PROBLEM TO SOLVE:
Find each line in the items below that contains the word "icon", and copy every such line in full.

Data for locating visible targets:
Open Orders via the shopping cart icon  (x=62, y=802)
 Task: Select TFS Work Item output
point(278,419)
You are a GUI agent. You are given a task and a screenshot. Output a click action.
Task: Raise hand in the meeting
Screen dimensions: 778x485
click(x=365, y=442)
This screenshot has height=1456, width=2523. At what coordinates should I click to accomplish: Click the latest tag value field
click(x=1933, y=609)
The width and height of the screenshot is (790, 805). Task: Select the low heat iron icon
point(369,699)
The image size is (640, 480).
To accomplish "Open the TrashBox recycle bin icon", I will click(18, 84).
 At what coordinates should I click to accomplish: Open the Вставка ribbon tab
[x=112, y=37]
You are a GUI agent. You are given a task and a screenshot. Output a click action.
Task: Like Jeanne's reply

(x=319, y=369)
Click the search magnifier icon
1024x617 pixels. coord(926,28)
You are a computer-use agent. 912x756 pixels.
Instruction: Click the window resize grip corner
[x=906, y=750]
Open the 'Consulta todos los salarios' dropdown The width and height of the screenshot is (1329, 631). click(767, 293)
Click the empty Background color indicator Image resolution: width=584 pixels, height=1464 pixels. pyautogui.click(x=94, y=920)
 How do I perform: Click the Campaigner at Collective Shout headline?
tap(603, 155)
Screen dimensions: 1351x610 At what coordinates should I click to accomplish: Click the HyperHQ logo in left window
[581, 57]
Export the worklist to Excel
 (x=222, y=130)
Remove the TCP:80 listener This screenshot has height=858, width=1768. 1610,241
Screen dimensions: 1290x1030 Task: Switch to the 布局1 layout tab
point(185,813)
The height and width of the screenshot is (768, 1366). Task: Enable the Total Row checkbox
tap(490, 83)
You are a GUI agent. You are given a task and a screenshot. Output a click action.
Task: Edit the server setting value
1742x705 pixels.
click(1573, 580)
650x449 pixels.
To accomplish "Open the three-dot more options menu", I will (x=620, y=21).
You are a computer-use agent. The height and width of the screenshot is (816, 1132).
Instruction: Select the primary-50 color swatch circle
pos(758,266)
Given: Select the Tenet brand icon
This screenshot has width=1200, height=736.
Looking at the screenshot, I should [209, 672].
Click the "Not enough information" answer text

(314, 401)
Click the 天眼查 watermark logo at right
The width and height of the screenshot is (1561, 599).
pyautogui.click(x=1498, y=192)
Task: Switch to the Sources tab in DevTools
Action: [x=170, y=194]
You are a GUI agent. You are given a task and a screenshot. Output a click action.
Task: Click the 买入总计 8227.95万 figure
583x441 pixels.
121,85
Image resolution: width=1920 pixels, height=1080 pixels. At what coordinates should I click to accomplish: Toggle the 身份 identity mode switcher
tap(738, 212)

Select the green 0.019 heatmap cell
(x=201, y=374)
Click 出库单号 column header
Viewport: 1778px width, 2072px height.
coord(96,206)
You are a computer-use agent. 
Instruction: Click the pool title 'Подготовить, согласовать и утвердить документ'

SOLVED PROBLEM:
Open Orders via the shopping cart icon  (x=62, y=802)
The width and height of the screenshot is (790, 805). Task: Select the low heat iron icon
To accomplish "Open the TrashBox recycle bin icon", I will click(18, 84).
Click the search magnifier icon
Given: Select the Tenet brand icon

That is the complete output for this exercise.